Within the medical setting, Music Therapists often use elements of music to alleviate pain and anxiety, to promote relaxation and calm patients.  These musical experiences can access the wellness in the patient, the part not identified by their diagnosis or the hospitalization.  It is the essence of who this individual is and it’s truly amazing to get to know them and recognize that it’s the music that brought them into the room. 

Musical experiences do not always consist of instrument playing and singing.  Much of the work I do with parents and teenagers in the hospital is songwriting or listening to music and talking about its significance. Songwriting can be empowering and motivating, particularly for a teenager who is struggling with severe depression, or a NICU parent who is unable to hold their baby.  Inevitably the process starts out with these individuals believing that they cannot write their own song, yet by the end I’m sitting back and they are telling me how they want the guitar to sound, what words they would like to close with, as if we’re in a studio. It is their song.  It’s always their song.  For music to be healing, it needs to emanate primarily from the individual or group it aims to heal.  We as therapists are trained to introduce, to support, to anchor, to facilitate, to companion alongside, and to be present.  There are many other things we do of course yet at the same time it is important to recognize the healing power of music when the healing continues after our time with the family.  As it has been with us since the beginning, music will keep on growing and evolving alongside us as we move forward, with its significance on our health and wellbeing at front and center.


Kati is a board-certified music therapist with specialized certification in Neonatal Intensive Care practice. She studied music therapy and counseling at Drexel University in Philadelphia, completing her clinical training at the Louis Armstrong Center for Music and Medicine at Mount Sinai Beth Israel Hospital in New York City. 
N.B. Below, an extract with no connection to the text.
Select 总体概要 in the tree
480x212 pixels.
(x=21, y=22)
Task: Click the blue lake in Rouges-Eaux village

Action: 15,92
After finishing graduate studies, Kati spent time abroad in England at Canterbury Christchurch University assisting with research in the area of singing and Parkinson’s. She then decided to return to medical music therapy practice while remaining actively involved in research initiatives as a clinician. Kati worked across multiple units at Riley Children’s Hospital in Indianapolis and then on the adult psychiatric unit at George Washington University Hospital before joining A Place to Be’s medical music therapy program at Inova.